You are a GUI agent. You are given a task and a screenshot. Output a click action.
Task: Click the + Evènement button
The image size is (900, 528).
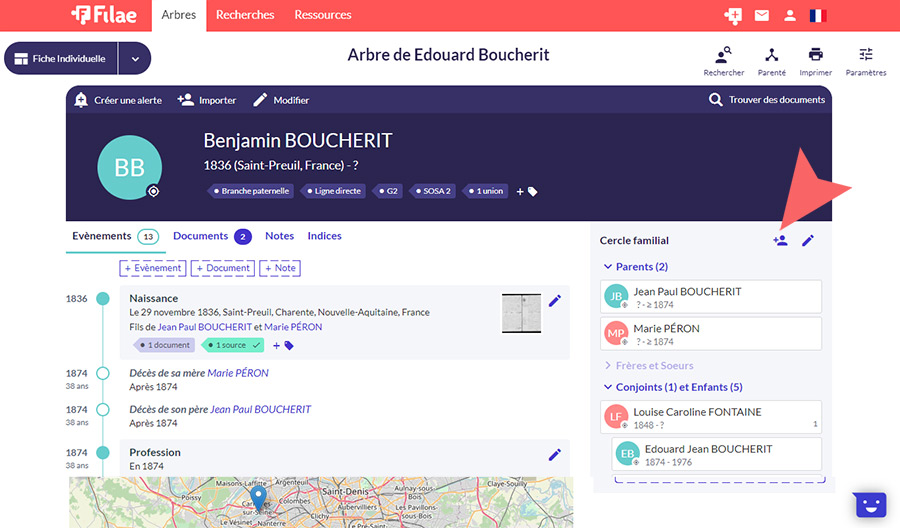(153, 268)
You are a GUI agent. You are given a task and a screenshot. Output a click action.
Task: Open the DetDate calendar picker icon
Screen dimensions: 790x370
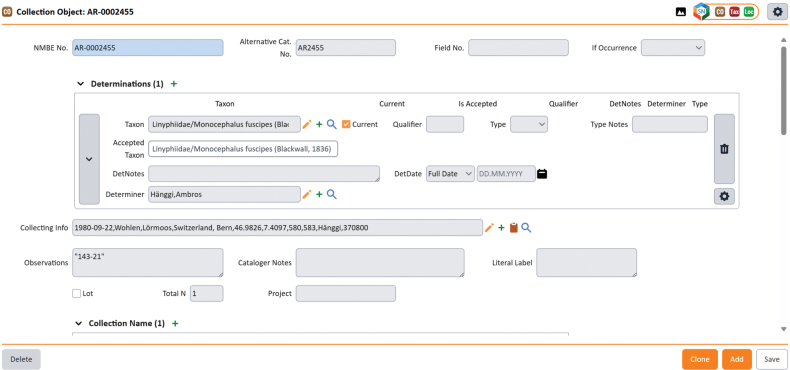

Written instruction: Rewrite the records above with every "click action" changed to "tap action" and nothing else altered. Leave the pictures out.

Completed exercise:
You are a GUI agent. You are given a task and a screenshot. Output a tap action.
Task: Click the + Evènement button
The image size is (900, 528).
(153, 268)
You are a GUI agent. You are given a task and a screenshot. Output a tap action.
Task: Open the DetDate calendar picker icon
Screen dimensions: 790x370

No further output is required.